RICHMOND (AP) — Gov. Tim Kaine yesterday signed a package of bills aimed at closing gaps in the state’s mental-health system and improving campus security in the wake of last year’s Virginia Tech shootings.
The legislation is intended to improve oversight and accountability of a mental-health system that came under fire after a mentally disturbed student killed 32 people and himself at Virginia Tech on April 16. The General Assembly last month budgeted $42 million to expand community-based mental-health treatment across the state.
“It has been a difficult year, but it has been a year where people haven’t shrinked from trying to learn and improve,” Mr. Kaine, a Democrat, said as lawmakers and the parent of a student wounded in the shootings looked on.
Killer Seung-hui Cho had been ruled a danger to himself during a court commitment hearing in 2005 and was ordered to receive outpatient mental-health care, but he never got the care.
The legislation relaxes the standard for involuntary commitment to a mental-health facility. Under current law, a person proved to be an “imminent danger” to himself or others can be forced into treatment. The legislation changes that standard to a “substantial likelihood” that the person will cause physical harm to himself or others.
The bills also allow better sharing of mental-health records, extend the time a person can be detained for observation and require representatives of local community services boards to participate in commitment hearings.
Universities also will be required to develop emergency management plans and establish threat-assessment teams under the legislation.
Andrew Goddard, whose son Colin was shot four times by Cho but survived, said the bills strike a good balance between protecting privacy and ensuring adequate protections.
“It’s a terrible shame that it took something as terrible as Virginia Tech and the incident there to bring to light so many inadequacies in the mental-health system,” Mr. Goddard said. “I’m sure many people were crying out about these for a long time, and it didn’t get the spotlight that it deserved.”
Mr. Kaine acknowledged that no law can eliminate the chance that someone like Cho will fall through the cracks of the mental-health system, but said this legislation will dramatically reduce that risk.

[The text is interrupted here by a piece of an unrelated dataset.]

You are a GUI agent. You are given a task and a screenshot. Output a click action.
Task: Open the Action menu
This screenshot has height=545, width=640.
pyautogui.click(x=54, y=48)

Lawmakers will monitor how the changes are implemented and will study whether additional steps need to be taken, Mr. Kaine said.
“This is not the end of what we need to do,” he said.
The state has been hoping to stave off lawsuits over the shootings by trying to negotiate a settlement with injured victims and families of the deceased. Under a proposal presented by the state last month, representatives of each of the 32 killed would receive $100,000, with another $800,000 available to the two dozen injured victims.
Mr. Kaine declined to speculate on when a deal might be reached or comment on the status of negotiations, saying only that talks had been “very productive.”
“You’re trying to be sensitive to family members and others, and many of them want to be able to have a dialogue of that kind and trade ideas back and forth and do it in a way that respects some degree of confidentiality,” Mr. Kaine said. “At some point if there is an agreement, it will be disclosed pursuant to the current practice and law of the commonwealth.”